• _Task brief_: Find each line in the data below that contains the string "pixels" (case-sensitive) and copy those lines.

• _Records for this exercise_:

* * *

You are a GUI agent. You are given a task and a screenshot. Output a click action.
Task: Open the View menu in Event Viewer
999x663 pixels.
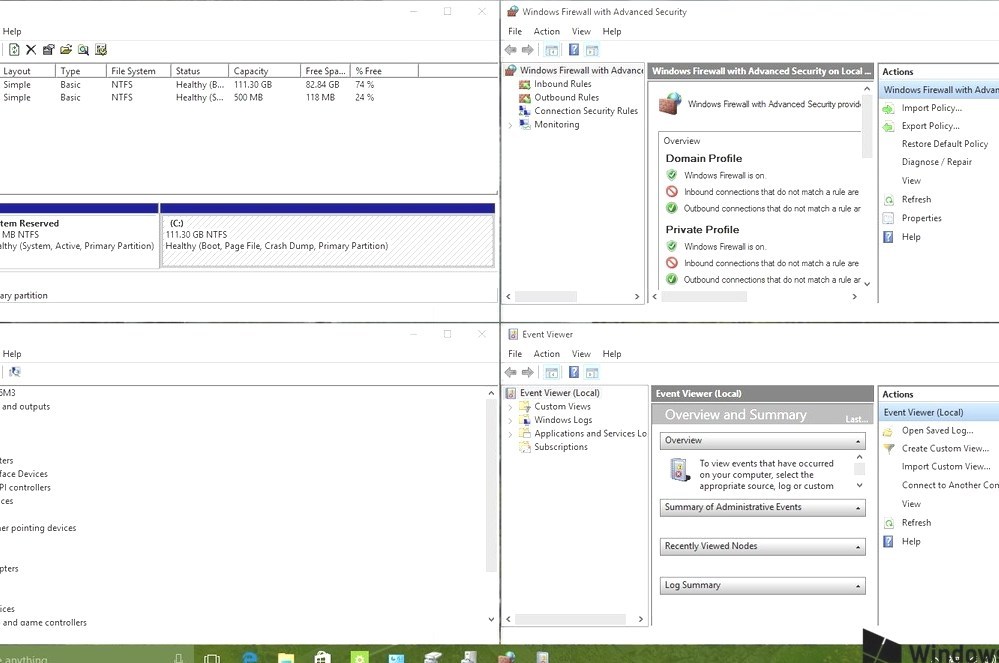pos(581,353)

* * *

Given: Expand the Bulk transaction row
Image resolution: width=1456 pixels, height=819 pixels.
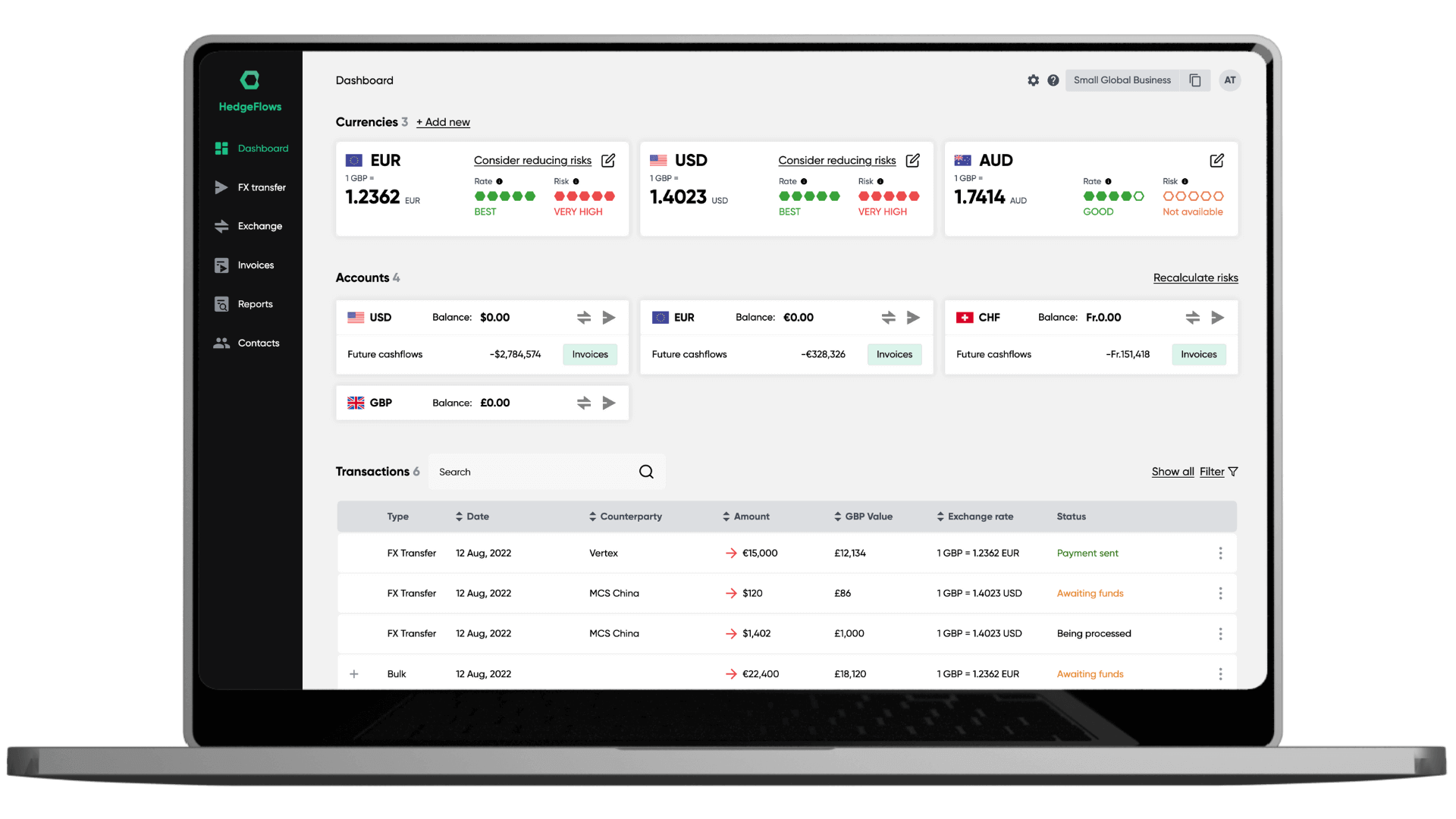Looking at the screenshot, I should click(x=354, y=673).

* * *

• _Written response_:
999x663 pixels.
Image resolution: width=1456 pixels, height=819 pixels.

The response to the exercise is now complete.